In the following week he’d done everything he could to make her remember. He’d searched the Internet until he found music such as he’d heard that night. He cooked food like he’d eaten, then retold the story of Tabby and Silas Osborne and said how much better it would have been if she’d married Garrett Kingsley. He recited bits of dialogue. He sketched people and scenes, including the wedding ceremony, and showed them to Toby. He’d even asked her to walk to the same church with him, but the sight of it brought back no memories. Nor did a visit to Kingsley House. The only obstacle he encountered was when he tried to get her to go inside BEYOND TIME with him. She refused to step a foot inside.

But it didn’t matter because she remembered nothing. She looked at, listened to, tasted all that he offered, but nothing jogged her memory.

By the end of the week, Graydon began to think that it had indeed been a dream.

By the weekend, he was beginning to settle down and he could joke with Toby about all that Victoria was giving her to do.

On Saturday afternoon Jared stopped by to tell them he and Alix were leaving, but Graydon was the only one home. Daire, Lorcan, and Toby had gone on a sailing tour around the island. Daire had never been on a boat before, and the women had teased him about whether a whale would come up under the boat and turn it over. “I hear they swallow people,” Toby said, straight-faced. “It’s their revenge for all that harpooning.”

Lorcan had been on a boat only once before but she joined Toby in the teasing. Graydon had to remain behind because some American businessmen wanted to talk about possibly opening a shoe factory in Lanconia. Graydon had done all the preliminary work with them and had to be there to answer their questions, through Rory, about water, materials, and labor.

Jared’s knock came just as Graydon had finished the fourth call with his brother, and it was a welcome relief. “Alix and I have to get back to New York,” Jared said, “and I wanted to see if everything here was all right.” He was looking Graydon up and down, as though he was trying to figure out what he was still doing in Nantucket and if he was intentionally trying to break Toby’s heart.

Graydon offered Jared a beer, and they took the drinks outside. “How are you and Toby doing?” Jared asked bluntly.

“Great. I’m in love with her but she thinks I’m the best girlfriend she’s ever had. She asks me about wedding dress designs and whether I like yellow roses or pink ones better. I’ve kissed her but she tells me to behave myself.”

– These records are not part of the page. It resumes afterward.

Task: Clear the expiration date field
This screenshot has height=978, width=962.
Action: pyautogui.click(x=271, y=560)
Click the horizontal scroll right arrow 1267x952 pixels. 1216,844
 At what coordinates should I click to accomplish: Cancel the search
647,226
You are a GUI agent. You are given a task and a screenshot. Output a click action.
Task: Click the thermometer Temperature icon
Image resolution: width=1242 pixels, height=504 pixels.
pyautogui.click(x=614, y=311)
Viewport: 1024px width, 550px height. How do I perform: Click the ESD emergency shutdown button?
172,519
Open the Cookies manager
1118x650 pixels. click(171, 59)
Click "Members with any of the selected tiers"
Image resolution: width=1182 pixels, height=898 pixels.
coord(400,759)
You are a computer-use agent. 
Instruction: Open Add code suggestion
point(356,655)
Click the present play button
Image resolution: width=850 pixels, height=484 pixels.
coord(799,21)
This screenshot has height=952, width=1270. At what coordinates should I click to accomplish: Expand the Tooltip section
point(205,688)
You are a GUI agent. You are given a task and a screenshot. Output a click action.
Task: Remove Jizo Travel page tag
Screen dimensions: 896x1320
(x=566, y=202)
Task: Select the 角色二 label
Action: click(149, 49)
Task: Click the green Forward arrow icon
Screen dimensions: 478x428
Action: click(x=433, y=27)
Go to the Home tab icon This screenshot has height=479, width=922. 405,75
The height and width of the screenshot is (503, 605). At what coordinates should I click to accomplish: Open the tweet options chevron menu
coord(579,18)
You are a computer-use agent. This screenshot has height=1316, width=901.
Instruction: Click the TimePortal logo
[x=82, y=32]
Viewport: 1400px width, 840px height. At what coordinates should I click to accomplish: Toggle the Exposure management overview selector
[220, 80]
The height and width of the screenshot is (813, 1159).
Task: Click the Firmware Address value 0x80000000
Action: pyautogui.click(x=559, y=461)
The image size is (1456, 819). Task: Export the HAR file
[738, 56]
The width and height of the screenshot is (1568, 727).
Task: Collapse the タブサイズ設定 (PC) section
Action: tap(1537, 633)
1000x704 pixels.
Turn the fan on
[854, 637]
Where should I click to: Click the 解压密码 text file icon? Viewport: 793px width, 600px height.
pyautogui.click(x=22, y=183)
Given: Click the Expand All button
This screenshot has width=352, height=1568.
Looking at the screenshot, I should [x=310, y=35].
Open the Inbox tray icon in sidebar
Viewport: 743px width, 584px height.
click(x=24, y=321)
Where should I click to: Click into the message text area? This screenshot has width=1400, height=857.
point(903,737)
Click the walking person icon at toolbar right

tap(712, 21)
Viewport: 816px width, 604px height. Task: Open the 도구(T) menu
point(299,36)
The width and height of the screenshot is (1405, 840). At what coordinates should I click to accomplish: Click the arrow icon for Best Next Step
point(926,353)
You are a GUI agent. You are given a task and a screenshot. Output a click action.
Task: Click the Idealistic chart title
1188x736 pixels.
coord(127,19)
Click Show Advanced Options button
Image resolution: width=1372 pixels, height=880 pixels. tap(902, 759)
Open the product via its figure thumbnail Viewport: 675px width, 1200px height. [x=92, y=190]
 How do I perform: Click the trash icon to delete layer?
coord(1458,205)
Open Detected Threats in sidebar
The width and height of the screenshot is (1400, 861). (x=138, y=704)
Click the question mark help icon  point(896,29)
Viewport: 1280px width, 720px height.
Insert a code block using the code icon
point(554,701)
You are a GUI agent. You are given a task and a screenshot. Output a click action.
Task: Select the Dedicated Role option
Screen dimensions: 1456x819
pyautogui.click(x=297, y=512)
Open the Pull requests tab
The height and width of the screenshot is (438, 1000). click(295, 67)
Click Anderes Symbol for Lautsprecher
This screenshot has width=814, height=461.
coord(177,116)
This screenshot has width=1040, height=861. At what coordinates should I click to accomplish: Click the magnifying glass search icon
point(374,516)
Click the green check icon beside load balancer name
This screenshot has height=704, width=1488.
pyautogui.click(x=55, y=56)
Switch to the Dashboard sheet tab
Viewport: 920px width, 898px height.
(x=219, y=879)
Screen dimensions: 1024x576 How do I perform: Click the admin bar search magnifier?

“Yeah?” Jared asked and his face began to relax a bit.

“When we leave I think all three of us Lanconians are going to be crying, but Toby will be glad to get her house back.”

Smiling, Jared drank from his beer.

Graydon knew that what he was saying wasn’t fully the truth, but it wasn’t exactly a lie either. Maybe he was just voicing what he’d been feeling in the last few days.

“You leave when?” Jared asked.

Graydon winced at his cousin’s tone. He wasn’t used to people trying to get rid of him. “Week and a half,” he said.

Jared didn’t say “Good,” but his eyes did.

As they went back into the house, Graydon suddenly remembered talking to young Alix—Ali—about her house designs. “Is there a portrait in your house of a young woman, about twenty-three, possibly in a large, heavy frame?”

“Yeah, there is. It’s one of the pictures in the attic. My grandfather wanted it hung downstairs, but all the women said the frame was big and ugly so it stayed hidden away. How do you know about it?”